Built in in the early 1910s, the two buildings at 202-220 S. State St. have been neglected by the federal government who bought the buildings in 2007 for a potential office expansion that never materialized, preservationists said.

A $141 million plan to build luxury apartments in the buildings was scrapped in 2019 over security concerns raised by judges at the Dirksen federal courthouse, which neighbors the buildings, according to the Tribune. Landmarks Illinois and Preservation Chicago have named the buildings to their most endangered lists.

RELATED: Century And Consumers Buildings, Beverly’s Pike House Top List Of Most Endangered Historic Places In Illinois

The federal government plans to tear the towers down at a cost of $52 million. But the Chicago Collaborative Archive Center, supported by Preservation Chicago, JLK Architects and Thornton-Tomasetti Engineers, is proposing that the buildings be turned in a national archive center. Preservationists argue that an archive center would meet the security guidelines while serving as a major hub for archive-based research.

Credit: Chicago Collaborative Archive Center
A proposal to save the Century and Consumer Buildings along State Street includes turning the two buildings into a national archive center – the first of its kind for Chicago.

Under their plan, most of the building would be used for archival storage, which requires limited light and a 24-hour climate-controlled environment. This allows for the west walls facing the Federal Center to be sealed and eliminate the possibility of a security threat to the courthouse. Additionally, the center would have less than 30 employees and visitors would require a reservation, according to a news release.

There are already four archival groups interested in the proposed development, including the Franciscan Central Archives, Order of Franciscan Minor, 6 USA provinces, Archives of the Episcopal Church and McGreal Center for Dominican Historical Studies, according to the group.

“A collaborative archive of this proposed size is rare in the country,” said Christopher Allison, a historian and Director of the McGreal Center at Dominican University, in a statement. “It would become a major hub for archive-based research and would consolidate precious sources in one space.”

The proposal also includes classrooms, a lecture hall and exhibit space on the lower levels specifically facing State and Adams streets away from the federal buildings.

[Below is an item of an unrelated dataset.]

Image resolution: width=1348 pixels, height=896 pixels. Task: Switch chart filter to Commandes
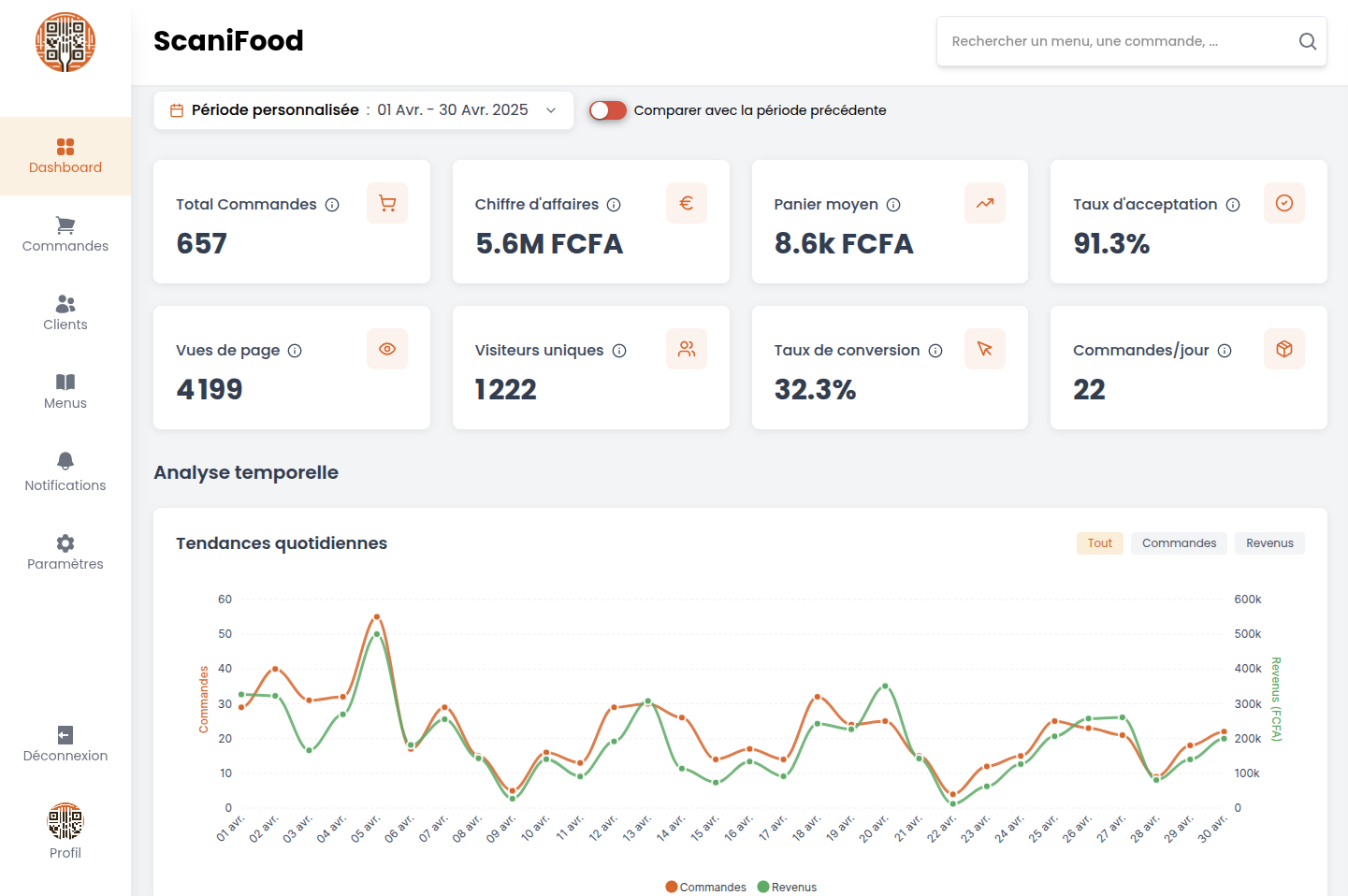click(1179, 542)
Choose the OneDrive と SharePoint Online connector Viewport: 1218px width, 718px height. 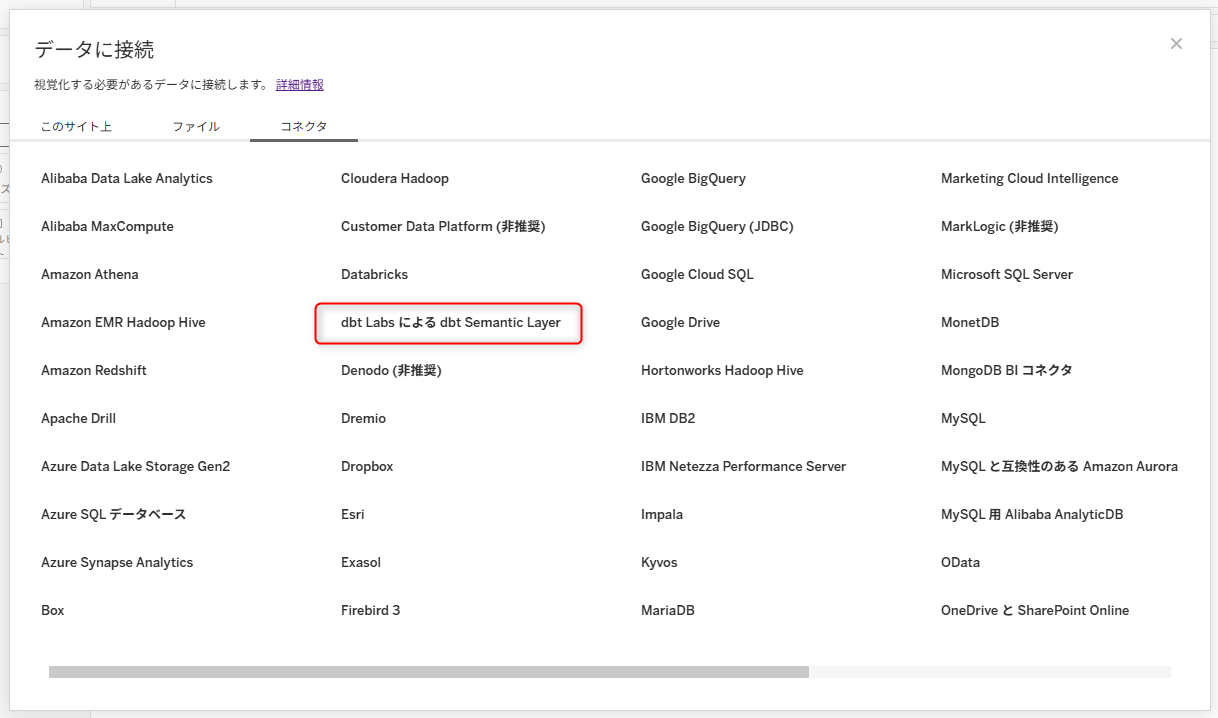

Part of the building’s ground floor could be used for commercial space at State and Adams streets. Each of these spaces would have security on site, according to the plan’s executive summary.

“We are building great momentum on a plan for reuse for these extraordinary buildings,” Ward Miller, executive director of Preservation Chicago, said in a statement. “Our challenge now is to stop the federal wheels of demolition motion and steer toward a viable reuse.”

The proposal acknowledges renovation costs will be a challenge, but Chicago Collaborative Archive Center officials plan to apply for grants and tax credits to help with the cost.

“There are certainly many challenges in making this vision a reality, but we are taking actionable steps forward to achieve the ultimate goal,” said Holly Fiedler, province archivist for Sisters of St. Francis.